China has taken a major step forward in its deep-space exploration efforts as the Tianwen-2 spacecraft arrived at the Xichang Satellite Launch Center in Sichuan province for final launch preparations. The China National Space Administration (CNSA) confirmed the development on February 20, 2025, signaling that the mission is on track for its scheduled launch in the first half of the year.

A Dual-Purpose Mission

The Tianwen-2 mission is a combined near-Earth asteroid sample return and comet rendezvous mission, marking another ambitious endeavor for China’s space program. The mission is set to launch aboard a Long March 3B rocket, with a tentative liftoff expected around May 2025.

The primary target of Tianwen-2 is the near-Earth asteroid Kamoʻoalewa (2016 HO3), a small celestial body with a diameter estimated between 40 to 100 meters. The asteroid is considered a quasi-satellite of Earth, meaning it follows a co-orbital path with our planet. Scientists believe Kamoʻoalewa might be a fragment of the Moon, ejected into space after an ancient impact event.

After collecting samples from Kamoʻoalewa, the main spacecraft will continue its journey to comet 311P/PANSTARRS, a celestial body that exhibits both asteroid-like and comet-like characteristics. By studying these two objects, scientists aim to gain valuable insights into the composition, evolution, and history of the solar system, including the distribution of water and organic molecules.

Launch Preparations Underway

CNSA stated that the launch site facilities are fully prepared, and pre-launch tests are proceeding as planned. Engineers and scientists are meticulously working to ensure the spacecraft is ready for its complex mission, which will involve multiple orbital maneuvers, sample collection, and deep-space travel over nearly a decade.

Sampling Kamoʻoalewa: Two Innovative Techniques

To collect material from Kamoʻoalewa, Tianwen-2 will employ two advanced sampling methods:

  1. Touch-and-Go (TAG) Method – This technique, used by NASA’s OSIRIS-REx and JAXA’s Hayabusa2 missions, involves briefly touching the asteroid’s surface to gather samples.
  2. Anchor-and-Attach System – This approach uses drills attached to the spacecraft’s landing legs, allowing for a more stable and secure extraction of subsurface material.

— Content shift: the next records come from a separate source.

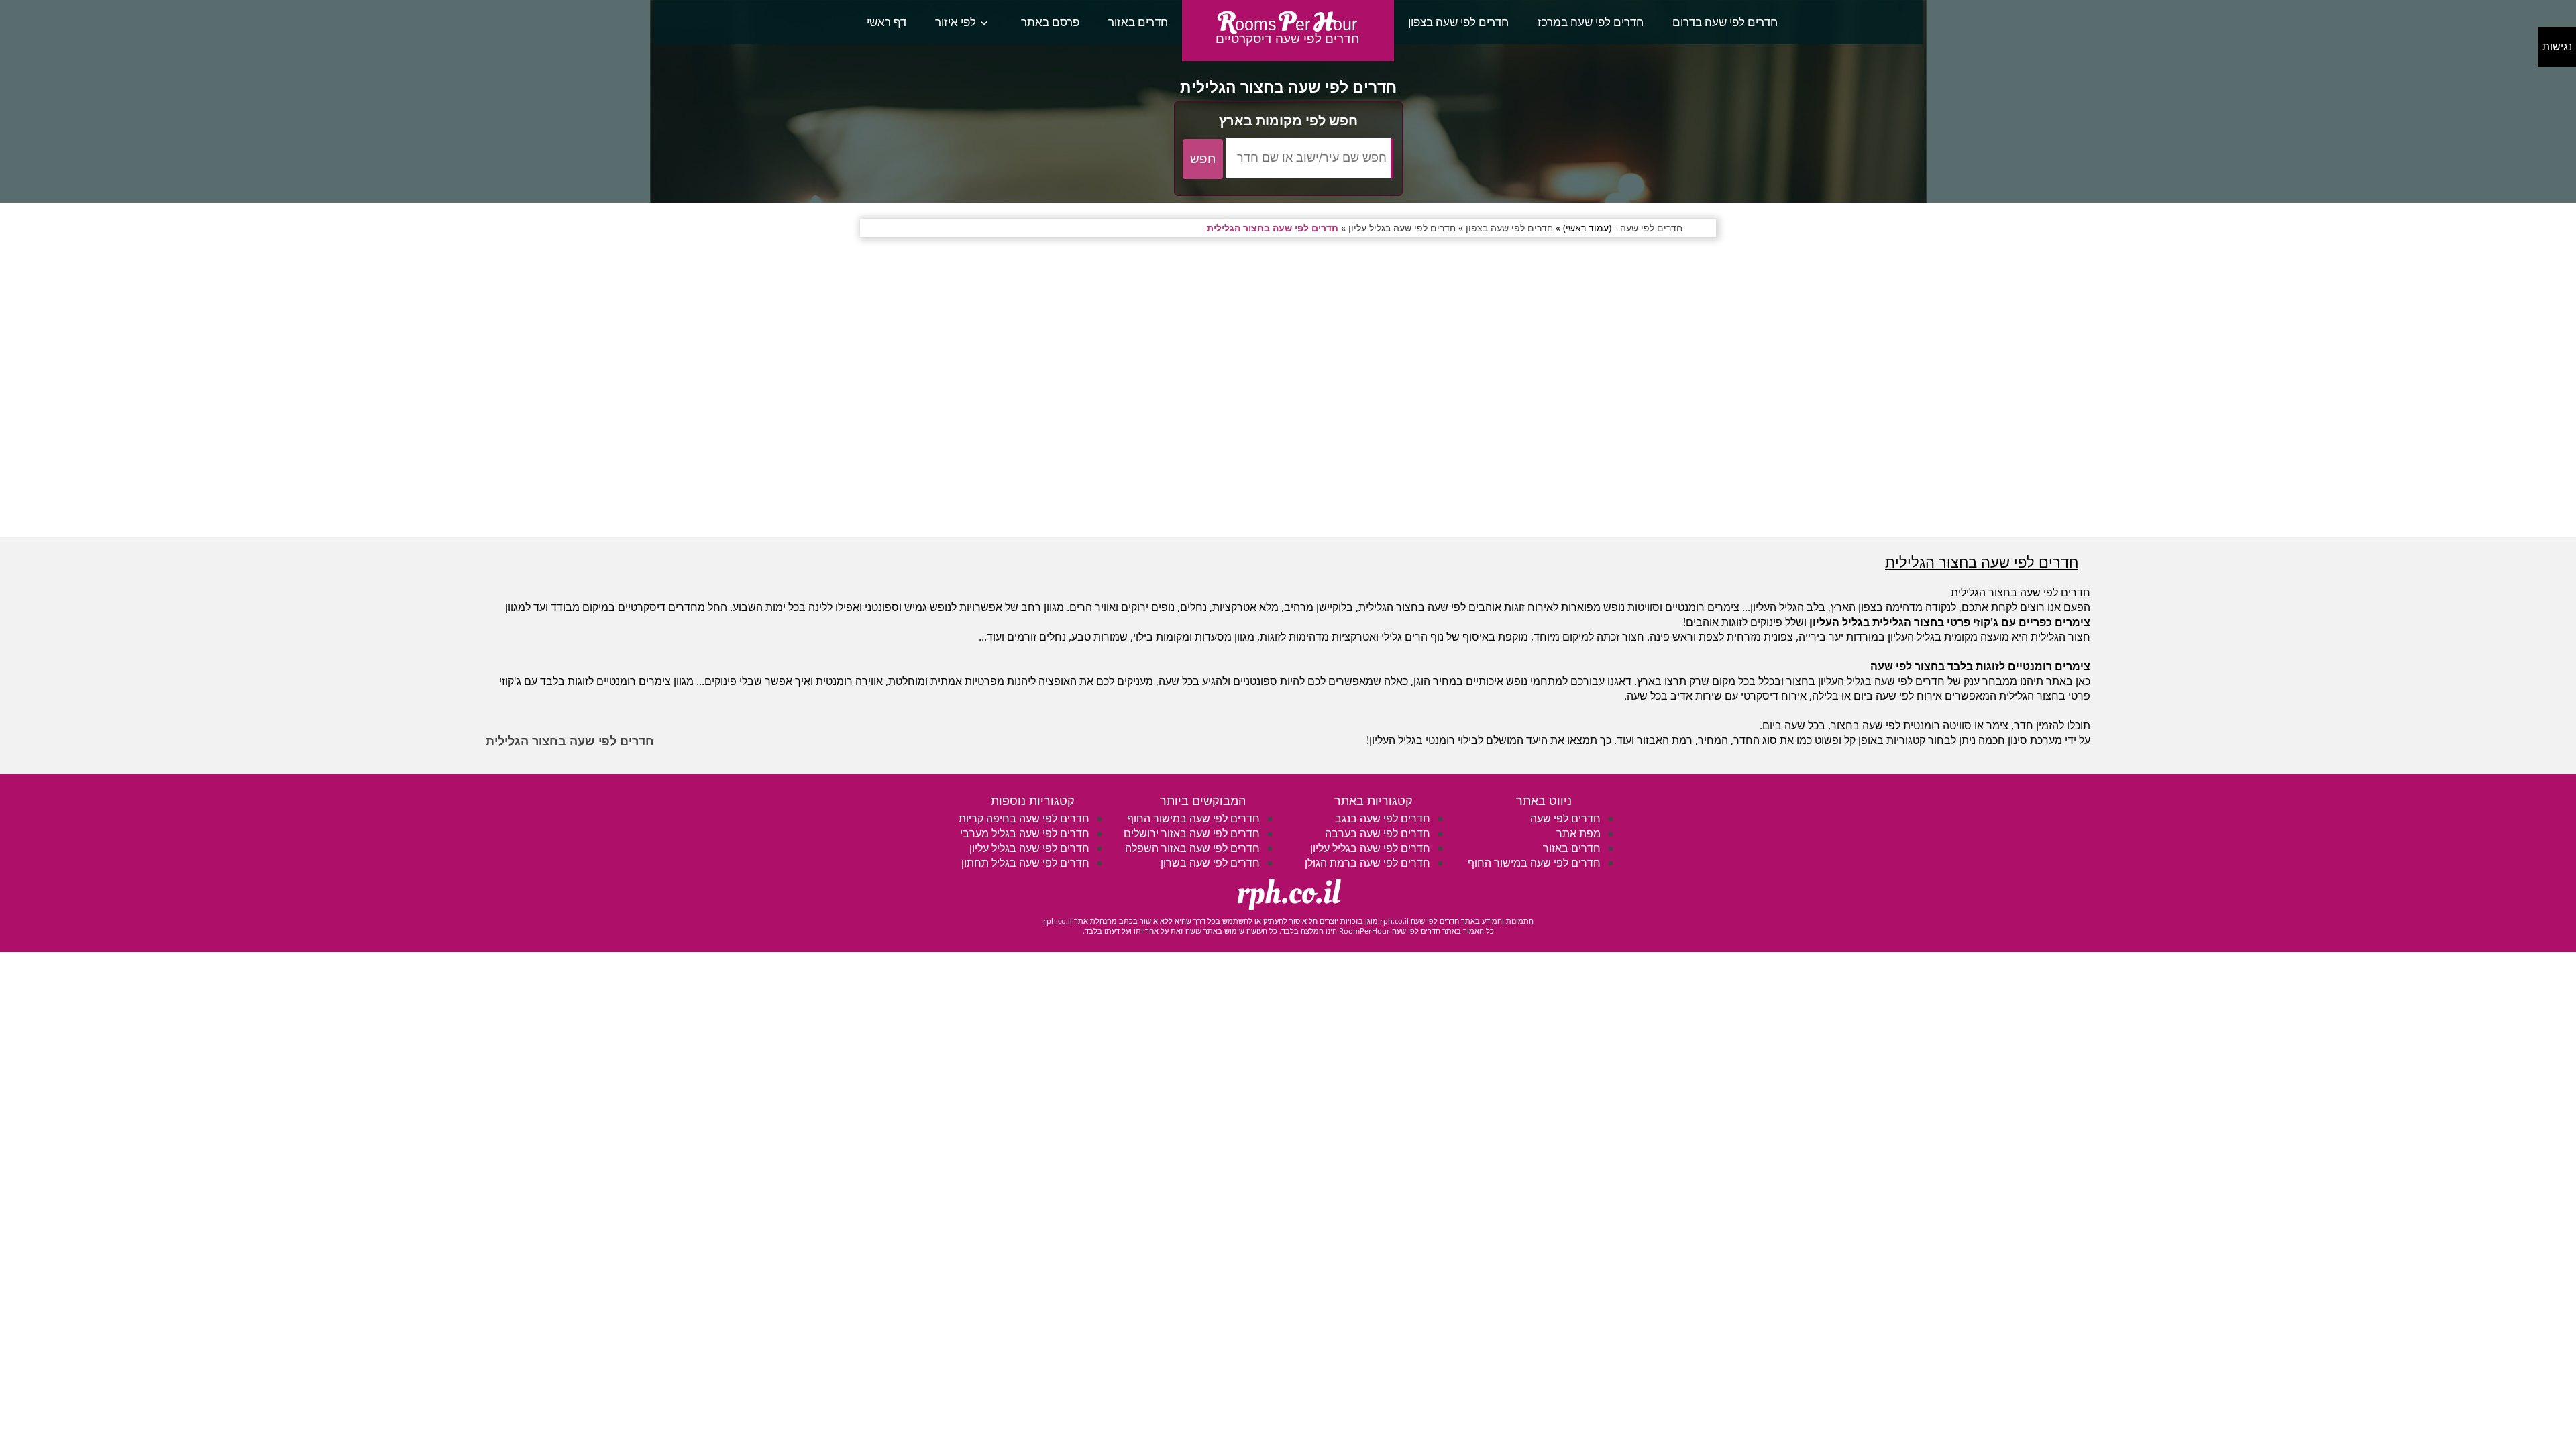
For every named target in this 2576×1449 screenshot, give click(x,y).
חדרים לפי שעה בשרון (1210, 862)
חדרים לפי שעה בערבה (1377, 833)
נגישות (2557, 46)
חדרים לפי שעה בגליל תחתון (1025, 862)
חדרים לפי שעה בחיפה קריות (1024, 818)
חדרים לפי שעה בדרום (1725, 22)
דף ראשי (886, 22)
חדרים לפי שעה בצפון (1458, 22)
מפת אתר (1578, 833)
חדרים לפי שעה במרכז (1591, 22)
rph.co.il (1288, 893)
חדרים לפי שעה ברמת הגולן (1367, 862)
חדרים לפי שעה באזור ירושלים (1192, 833)
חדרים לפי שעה (1565, 818)
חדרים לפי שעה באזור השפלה (1192, 848)
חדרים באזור (1138, 22)
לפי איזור (955, 22)
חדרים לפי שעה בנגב (1382, 818)
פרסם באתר (1050, 22)
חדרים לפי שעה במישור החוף (1534, 862)
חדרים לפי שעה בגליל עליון (1370, 848)
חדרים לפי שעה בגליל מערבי (1024, 833)
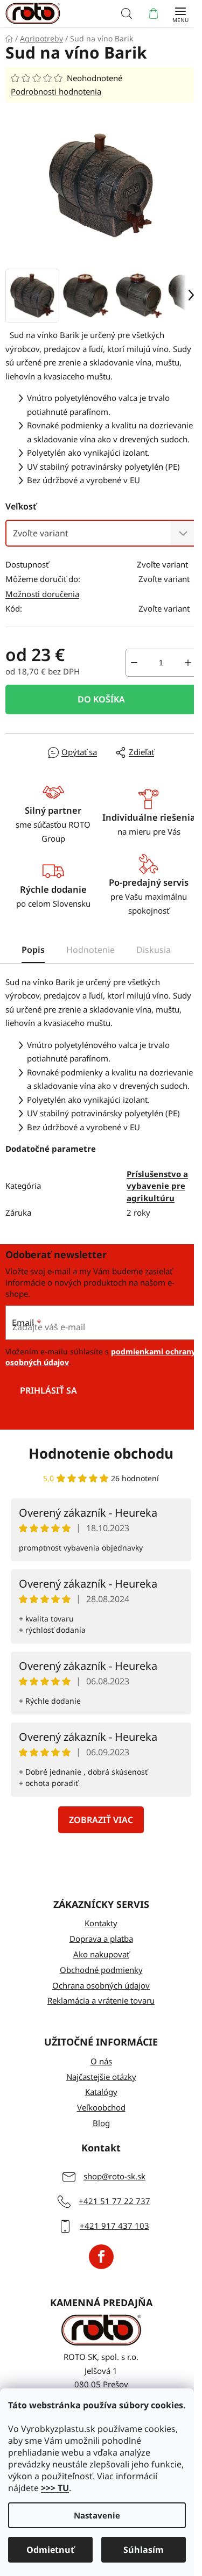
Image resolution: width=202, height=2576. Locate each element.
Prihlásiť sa (48, 1390)
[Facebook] (101, 2256)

Early mission concepts, when Tianwen-2 was initially known as Zheng He, indicated that China aimed to collect between 200 and 1,000 grams of asteroid samples. These samples will help scientists analyze Kamoʻoalewa’s mineral composition, origin, and potential similarities with lunar material.

Challenges in Sample Return

Although China has successfully executed two lunar sample return missions—Chang’e-5 (2020) and Chang’e-6 (2024)—returning asteroid samples presents unique challenges. Unlike the Moon, Kamoʻoalewa has negligible gravity, requiring specialized landing and sampling techniques. Additionally, the reentry module carrying the samples will experience higher velocities, demanding advanced thermal protection and parachute deployment systems.

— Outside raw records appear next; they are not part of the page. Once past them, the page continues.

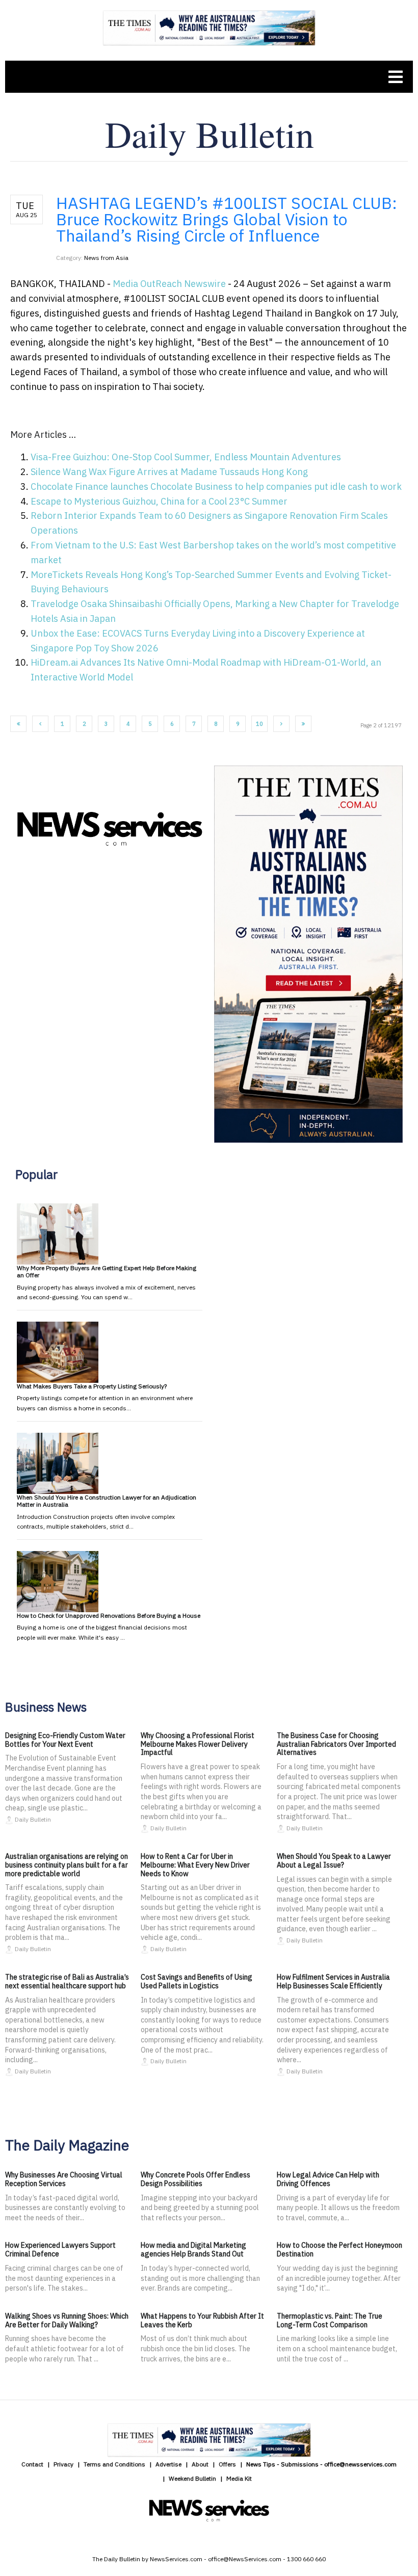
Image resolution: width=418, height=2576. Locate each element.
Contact (32, 2464)
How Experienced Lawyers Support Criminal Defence (60, 2249)
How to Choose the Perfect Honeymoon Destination (339, 2249)
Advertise (168, 2464)
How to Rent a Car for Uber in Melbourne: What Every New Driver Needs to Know (195, 1865)
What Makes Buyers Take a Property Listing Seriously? (92, 1386)
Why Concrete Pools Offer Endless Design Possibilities (195, 2179)
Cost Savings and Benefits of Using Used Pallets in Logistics (196, 1981)
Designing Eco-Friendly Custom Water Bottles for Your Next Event (65, 1740)
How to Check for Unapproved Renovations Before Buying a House (108, 1615)
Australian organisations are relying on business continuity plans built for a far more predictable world (66, 1865)
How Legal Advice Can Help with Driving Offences (328, 2179)
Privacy (63, 2464)
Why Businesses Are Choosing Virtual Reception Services (63, 2179)
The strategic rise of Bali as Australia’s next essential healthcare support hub (67, 1981)
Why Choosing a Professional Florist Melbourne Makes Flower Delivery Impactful (197, 1744)
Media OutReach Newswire (169, 284)
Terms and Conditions (114, 2464)
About (200, 2464)
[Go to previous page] (40, 724)
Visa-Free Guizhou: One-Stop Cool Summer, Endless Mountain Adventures (186, 457)
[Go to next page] (281, 724)
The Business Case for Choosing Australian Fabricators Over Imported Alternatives (336, 1744)
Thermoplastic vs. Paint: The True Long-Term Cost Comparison (329, 2320)
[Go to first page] (18, 724)
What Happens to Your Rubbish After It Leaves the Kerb (202, 2320)
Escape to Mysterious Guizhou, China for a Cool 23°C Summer (159, 501)
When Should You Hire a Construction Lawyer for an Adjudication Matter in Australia (106, 1500)
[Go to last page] (303, 724)
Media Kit (239, 2478)
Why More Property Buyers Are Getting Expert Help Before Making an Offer (106, 1271)
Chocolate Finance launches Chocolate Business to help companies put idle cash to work (216, 486)
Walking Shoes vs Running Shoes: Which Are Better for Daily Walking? (66, 2320)
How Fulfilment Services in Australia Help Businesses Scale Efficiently (333, 1981)
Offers (227, 2464)
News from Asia (106, 257)
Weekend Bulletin (192, 2478)
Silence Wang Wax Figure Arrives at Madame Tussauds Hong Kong (169, 472)
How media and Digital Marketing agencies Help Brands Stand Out (193, 2249)
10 (259, 723)
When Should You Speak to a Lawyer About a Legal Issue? (334, 1861)
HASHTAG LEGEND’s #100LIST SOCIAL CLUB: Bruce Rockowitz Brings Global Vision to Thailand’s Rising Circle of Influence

To address these challenges, the China Aerospace Science and Technology Corporation (CASC) conducted high-altitude parachute tests in 2023, ensuring the safe return of asteroid samples to Earth around 2027.

Comet Rendezvous: Studying 311P/PANSTARRS

Returning samples from Kamoʻoalewa will not mark the end of Tianwen-2’s mission. The spacecraft will execute a gravitational slingshot maneuver around Earth, propelling it toward comet 311P/PANSTARRS in the main asteroid belt. The rendezvous is expected around 2034.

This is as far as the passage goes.